Cinryze approved for treatment of hereditary angioedema in children

The biotechnology company Shire announced that the U.S. Food and Drug Administration (FDA) has approved Cinryze (C1 esterase inhibitor), for prevention angioedema attacks in children aged 6 years and older with hereditary angioedema (HAE). The treatment was originally approved in 2008 for adult and adolescent patients with HAE.

Hereditary angioedema is a rare, genetic disorder estimated to affect about 1 in 10,000 to 1 in 50,000 people worldwide. The condition results in recurring attacks of edema (swelling) in various parts of the body, including the abdomen, face, feet, genitals, hands, and throat that can be debilitating and painful. Attacks that obstruct the airways (laryngeal attacks) are potentially life-threatening due to the risk of asphyxiation.

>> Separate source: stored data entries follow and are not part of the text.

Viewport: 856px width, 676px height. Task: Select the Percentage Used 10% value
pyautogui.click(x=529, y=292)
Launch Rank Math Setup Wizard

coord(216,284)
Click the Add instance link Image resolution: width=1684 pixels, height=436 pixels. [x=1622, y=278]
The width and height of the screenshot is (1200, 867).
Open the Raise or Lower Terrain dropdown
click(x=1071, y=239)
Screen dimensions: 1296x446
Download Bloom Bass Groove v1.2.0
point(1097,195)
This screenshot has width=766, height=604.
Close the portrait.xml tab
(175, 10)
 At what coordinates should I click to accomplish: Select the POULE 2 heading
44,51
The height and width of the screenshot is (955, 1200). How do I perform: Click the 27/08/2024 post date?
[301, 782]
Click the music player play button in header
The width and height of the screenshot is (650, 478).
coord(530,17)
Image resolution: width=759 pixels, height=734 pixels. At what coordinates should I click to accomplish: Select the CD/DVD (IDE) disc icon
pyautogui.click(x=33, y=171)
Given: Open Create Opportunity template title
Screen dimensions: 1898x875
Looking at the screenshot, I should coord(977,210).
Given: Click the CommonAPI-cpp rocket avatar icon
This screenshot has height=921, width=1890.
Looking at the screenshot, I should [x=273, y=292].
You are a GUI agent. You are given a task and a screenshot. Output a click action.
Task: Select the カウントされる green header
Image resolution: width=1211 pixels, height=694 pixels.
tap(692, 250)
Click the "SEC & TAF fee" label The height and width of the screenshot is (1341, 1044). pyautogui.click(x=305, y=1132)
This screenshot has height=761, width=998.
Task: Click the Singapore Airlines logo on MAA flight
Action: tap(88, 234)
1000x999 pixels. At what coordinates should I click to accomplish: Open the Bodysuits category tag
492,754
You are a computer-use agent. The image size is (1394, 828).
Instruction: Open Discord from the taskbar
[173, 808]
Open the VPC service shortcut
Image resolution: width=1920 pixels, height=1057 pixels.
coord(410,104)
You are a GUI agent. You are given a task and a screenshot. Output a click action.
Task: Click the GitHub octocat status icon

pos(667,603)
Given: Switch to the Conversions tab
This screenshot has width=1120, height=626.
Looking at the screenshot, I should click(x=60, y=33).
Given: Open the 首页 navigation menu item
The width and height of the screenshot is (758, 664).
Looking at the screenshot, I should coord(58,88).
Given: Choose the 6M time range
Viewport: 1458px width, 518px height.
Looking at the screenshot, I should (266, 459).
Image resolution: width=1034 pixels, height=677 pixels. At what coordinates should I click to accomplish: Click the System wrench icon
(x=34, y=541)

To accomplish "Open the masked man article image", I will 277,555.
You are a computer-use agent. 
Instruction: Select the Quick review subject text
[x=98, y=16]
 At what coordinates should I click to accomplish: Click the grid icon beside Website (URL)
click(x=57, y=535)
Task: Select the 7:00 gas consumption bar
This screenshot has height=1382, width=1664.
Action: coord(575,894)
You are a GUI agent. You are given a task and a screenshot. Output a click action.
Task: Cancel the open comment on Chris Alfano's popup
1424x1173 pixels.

The approval was based on data from a randomized, single-blind, multicenter, dose-ranging, crossover study which evaluated the safety and efficacy of Cinryze in 12 pediatric patients (7 to 11 years old). Patients received Cinryze 500 U and Cinryze 1000 U every 3 to 4 days for 12 weeks.

Compared to the baseline observational period, a reduction in the normalized number of angioedema attacks was observed for both Cinryze 500U and Cinryze 1000U (mean absolute reduction in the number of HAE attacks: 2.6, 3.0 respectively; mean % reduction in HAE attacks: 71.1% and 84.5%, respectively). In addition, both doses lessened the severity of attacks and reduced the use of acute treatment compared with baseline.

Cinryze is currently approved for routine prophylaxis against angioedema attacks in children aged 6 years and older, adolescent and adult patients with HAE. The active substance in Cinryze is C1-Esterase Inhibitor (C1-INH), which raises plasma levels of C1-INH in patients with HAE, who are prone to swelling due to an underlying deficiency in C1-INH.

Treatment with C1-INH addresses the underlying cause of HAE by replacing the deficient protein and helps regulate the production of bradykinin released during an attack. CINRYZE was the first C1-INH proven to help prevent swelling attacks in those living with HAE.

In Europe, Cinryze is the first and only C1-Esterase Inhibitor (C1-INH) therapy approved for routine prevention in children, adolescents, and adults with HAE. It is also approved for acute treatment and pre-procedure prevention of angioedema attacks.

It is contraindicated in patients who have manifested life-threatening immediate hypersensitivity reactions, including anaphylaxis, to the product.

The only serious adverse reaction observed in clinical studies of Cinryze was cerebrovascular accident. The most common adverse reactions (≥5%) observed were headache, nausea, rash, vomiting, and fever.

Cinryze is supplied as a lyophilized powder in single-use vials that contain 500 Units for reconstitution.